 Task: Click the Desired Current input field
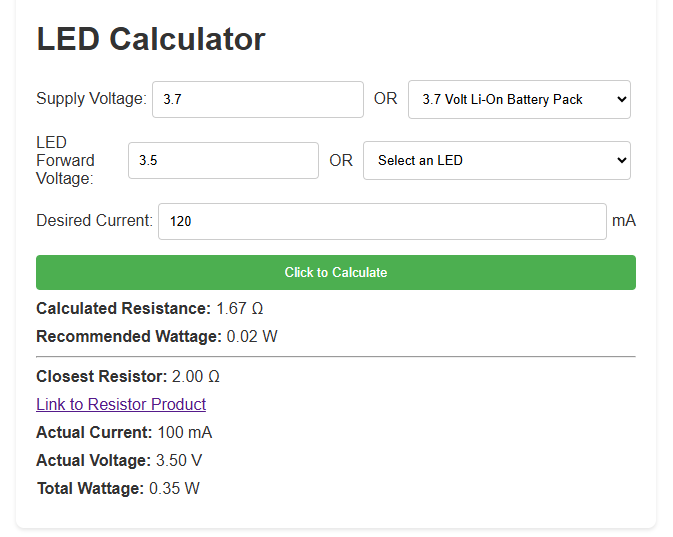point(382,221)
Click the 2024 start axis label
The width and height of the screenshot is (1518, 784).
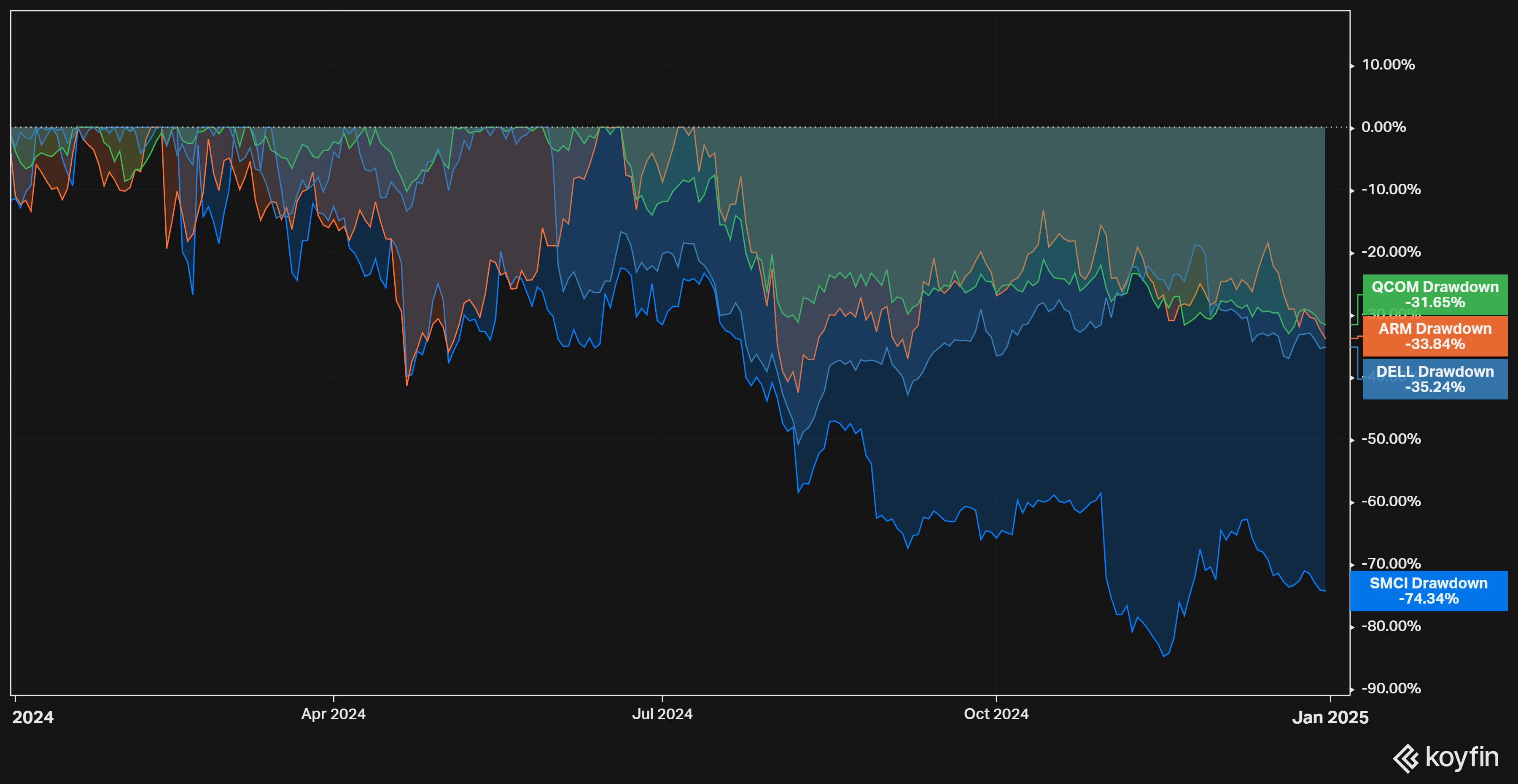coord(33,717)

* * *

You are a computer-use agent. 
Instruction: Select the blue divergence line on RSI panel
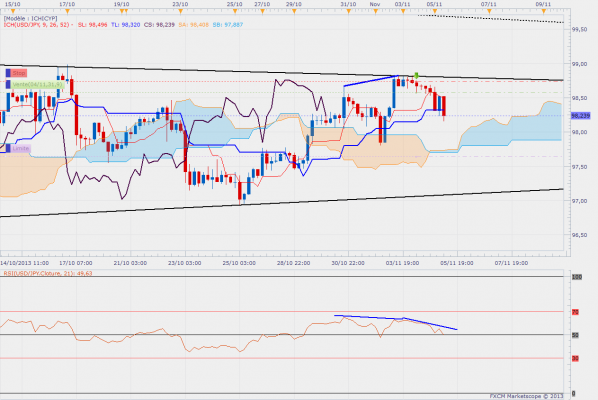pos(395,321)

...

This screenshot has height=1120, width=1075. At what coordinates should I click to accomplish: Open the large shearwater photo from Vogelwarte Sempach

▶ Set problem
Write out the records again, starting with the line with "Task: Click the Desired Current input field" and going on through the line with "coord(33,717)". Swap "input field" for "entry box", change nothing else, and leave out the pictures.

▶ Written answer
 Task: Click the Desired Current entry box
point(382,221)
Click the 2024 start axis label
The width and height of the screenshot is (1518, 784).
coord(33,717)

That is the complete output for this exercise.